##### GIVEN PASSAGE
The summer of 2017 saw big changes in Alberta party politics. The Progressive Conservatives, which had governed the province from 1971 to 2015 and established a Canadian record for longevity, voted itself out of existence. They merged with the official opposition Wildrose to form the United Conservative Party.
Not all PC members supported joining their former opponents. Katherine O’Neill, party president during the 2017 leadership race, resigned to explore options for creating a more centrist party. Richard Starke, the leadership race runner-up, opposed the merger and continued to sit as a PC MLA. Two candidates who’d dropped out before the votes were cast also distanced themselves from the UCP: Stephen Khan joined O’Neill in exploring a unite-the-centre option, while Sandra Jansen had crossed the floor to the NDP months earlier. More recently MLA Rick Fraser left the UCP to sit as an independent, stating concerns about polarization in Alberta politics.
All of these actions indicate a major shift in Alberta politics. For decades, our province had a one-party-dominant system not seen elsewhere in Canada. Now, however, we seem on the verge of a polarized party system.
Before Alberta was a province, our territorial legislature had no firm party lines and members were non-partisan. In 1905 the federal parties effectively imposed themselves on the brand new province. The federal government put in place a Liberal government in Alberta, which won an easy majority in the first provincial election.
The party system exported to Alberta, however, wasn’t particularly ideological. André Siegfried, a French sociologist sometimes called Canada’s de Toqueville, studied Canada’s political system in the early 20th century. “Originally formed to subserve a political idea, the parties are often induced, especially when they have partially attained their goal, to place themselves above the principles that were the reason for their birth,” he wrote. “On these occasions the pure and simple continuation of their own existence becomes their principal preoccupation and the measure of their ideals… [Canada’s] Liberals and the Conservatives differ very little really in their opinions upon critical questions… In such circumstances what can the names Conservative and Liberal mean? They mean nothing but government and opposition.”
##########
##### RECORD EXCERPTS
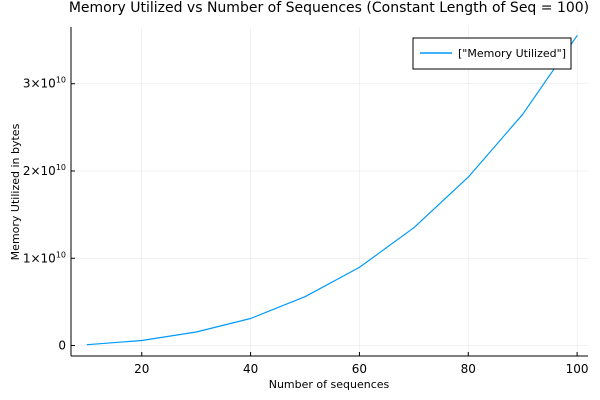  I want to click on x-tick-label: 20, so click(142, 369).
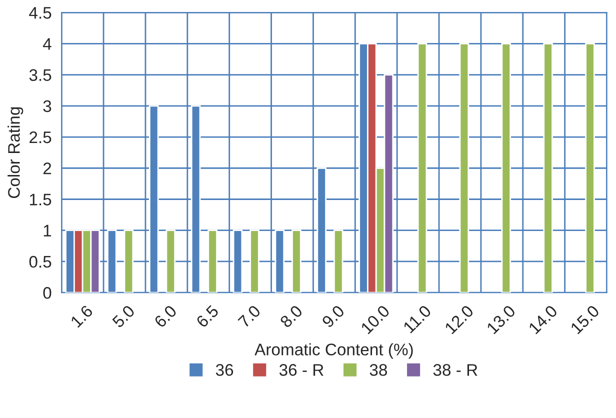 The height and width of the screenshot is (418, 616). What do you see at coordinates (40, 13) in the screenshot?
I see `y-tick-label: 4.5` at bounding box center [40, 13].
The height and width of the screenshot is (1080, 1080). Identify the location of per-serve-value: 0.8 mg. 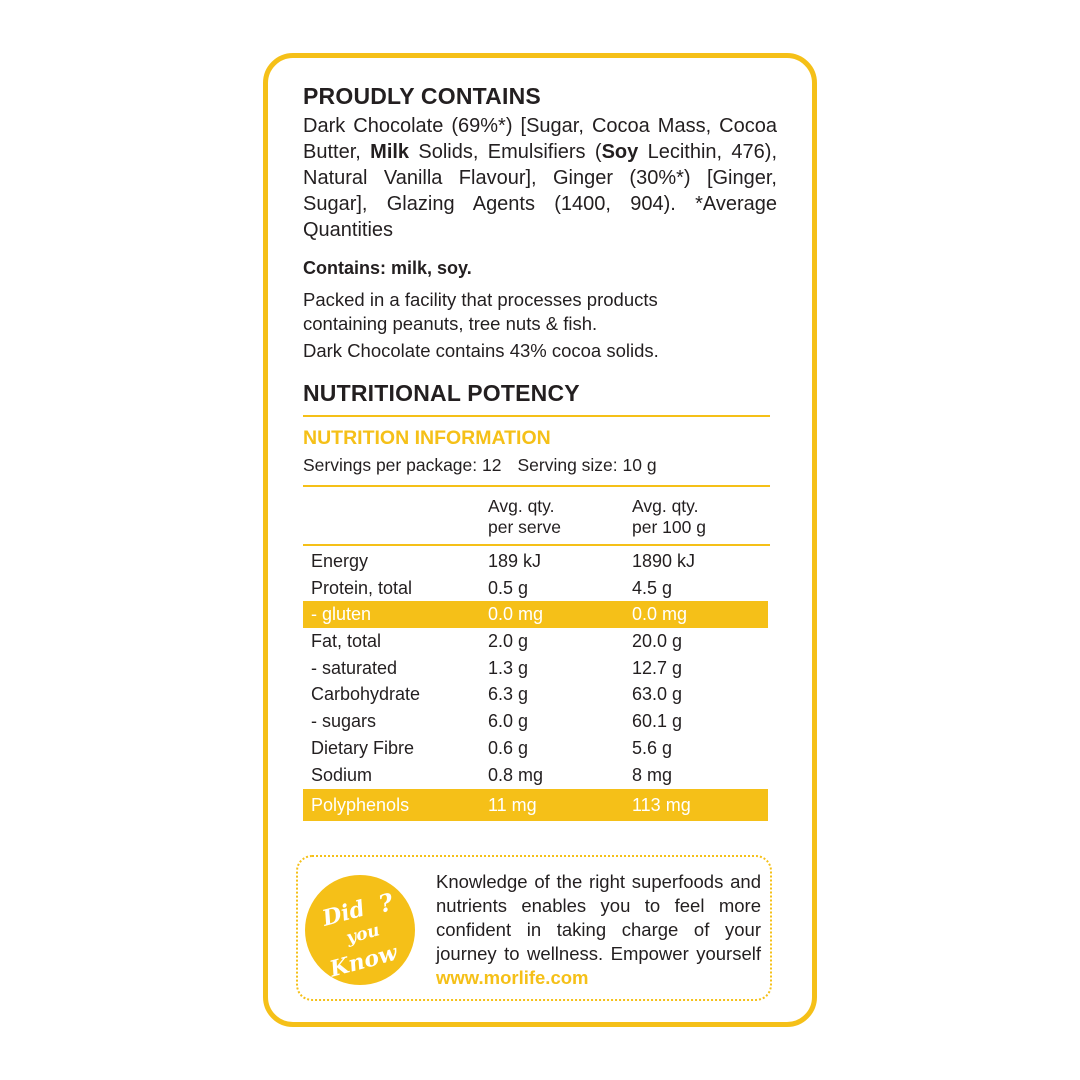
(516, 775).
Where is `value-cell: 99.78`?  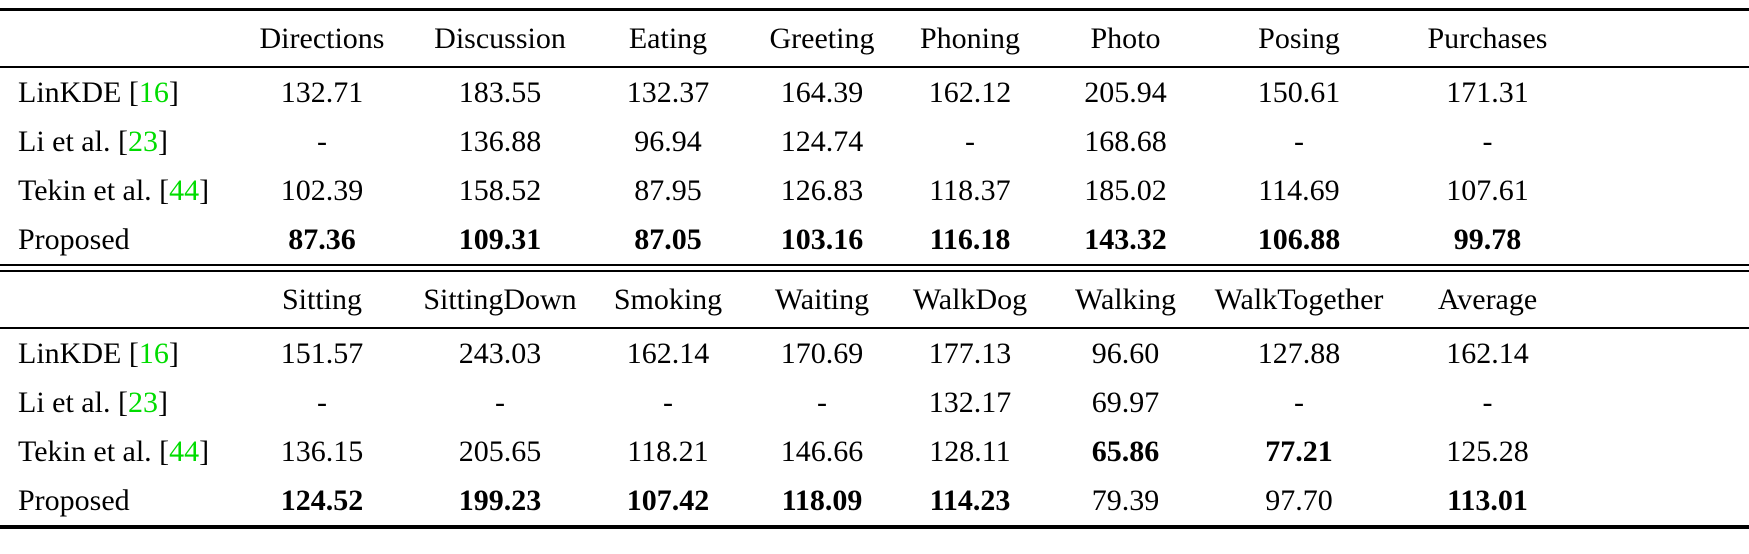 value-cell: 99.78 is located at coordinates (1488, 240).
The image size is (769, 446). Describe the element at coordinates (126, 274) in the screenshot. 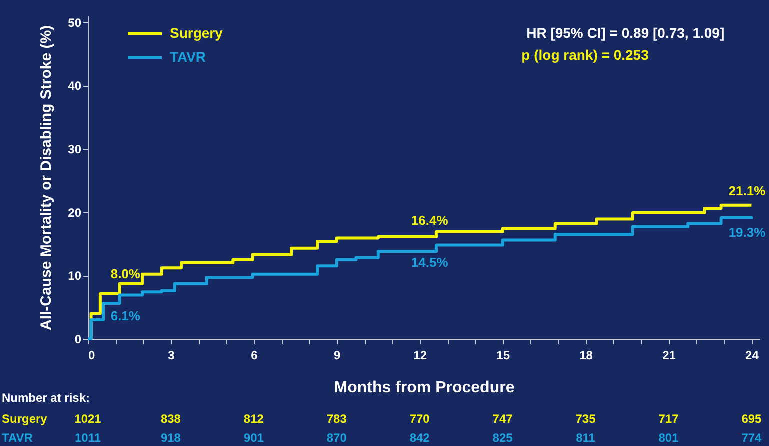

I see `annotation: 8.0%` at that location.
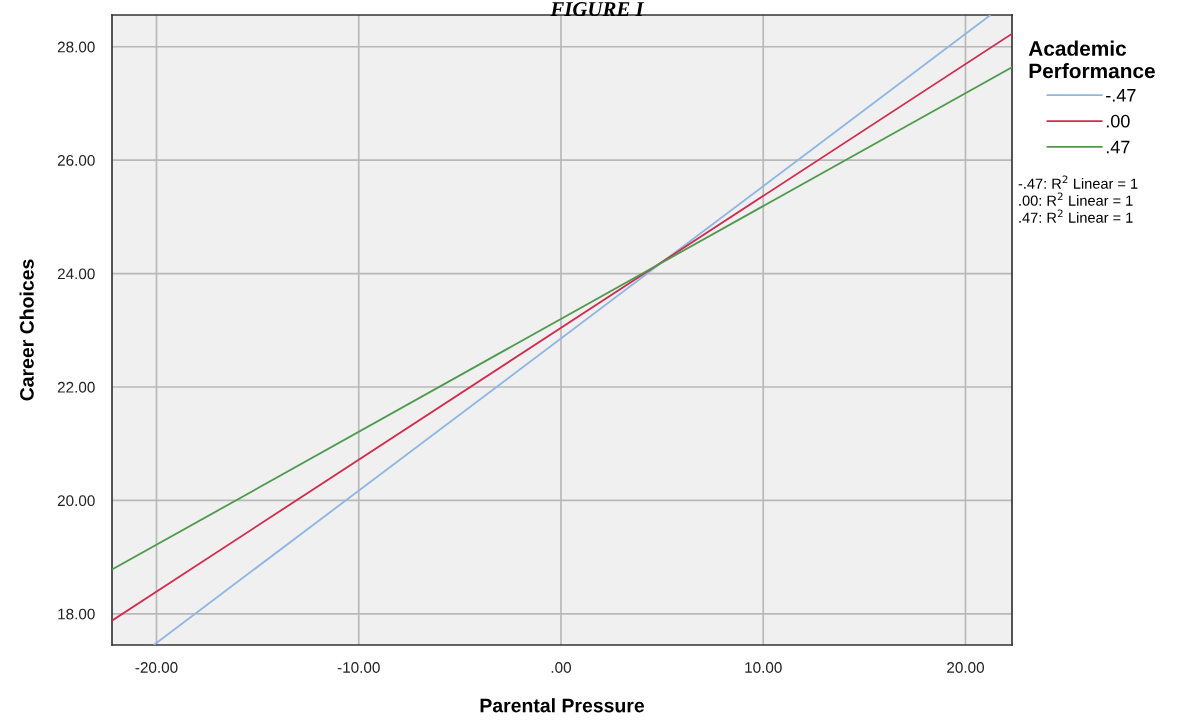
##########
WHAT TO WORK ON
(1) Reproduce the text on Alberta party politics, everything from "Not all PC members" down to "polarized party system.", and substitute "unaffiliated member" for "independent".
(2) Check each statement against the text on Alberta party politics, answering yes or no and quoting the words that decide it: (a) The Progressive Conservatives governed Alberta from 1971 to 2015. (b) Richard Starke supported the merger with Wildrose. (c) The Liberal government put in place by the federal government lost the first provincial election.

EXPECTED OUTPUTS
(1)
Not all PC members supported joining their former opponents. Katherine O’Neill, party president during the 2017 leadership race, resigned to explore options for creating a more centrist party. Richard Starke, the leadership race runner-up, opposed the merger and continued to sit as a PC MLA. Two candidates who’d dropped out before the votes were cast also distanced themselves from the UCP: Stephen Khan joined O’Neill in exploring a unite-the-centre option, while Sandra Jansen had crossed the floor to the NDP months earlier. More recently MLA Rick Fraser left the UCP to sit as an unaffiliated member, stating concerns about polarization in Alberta politics.
All of these actions indicate a major shift in Alberta politics. For decades, our province had a one-party-dominant system not seen elsewhere in Canada. Now, however, we seem on the verge of a polarized party system.

(2)
(a) Yes: "had governed the province from 1971 to 2015"
(b) No: "opposed the merger and continued to sit as a PC MLA"
(c) No: "which won an easy majority in the first provincial election"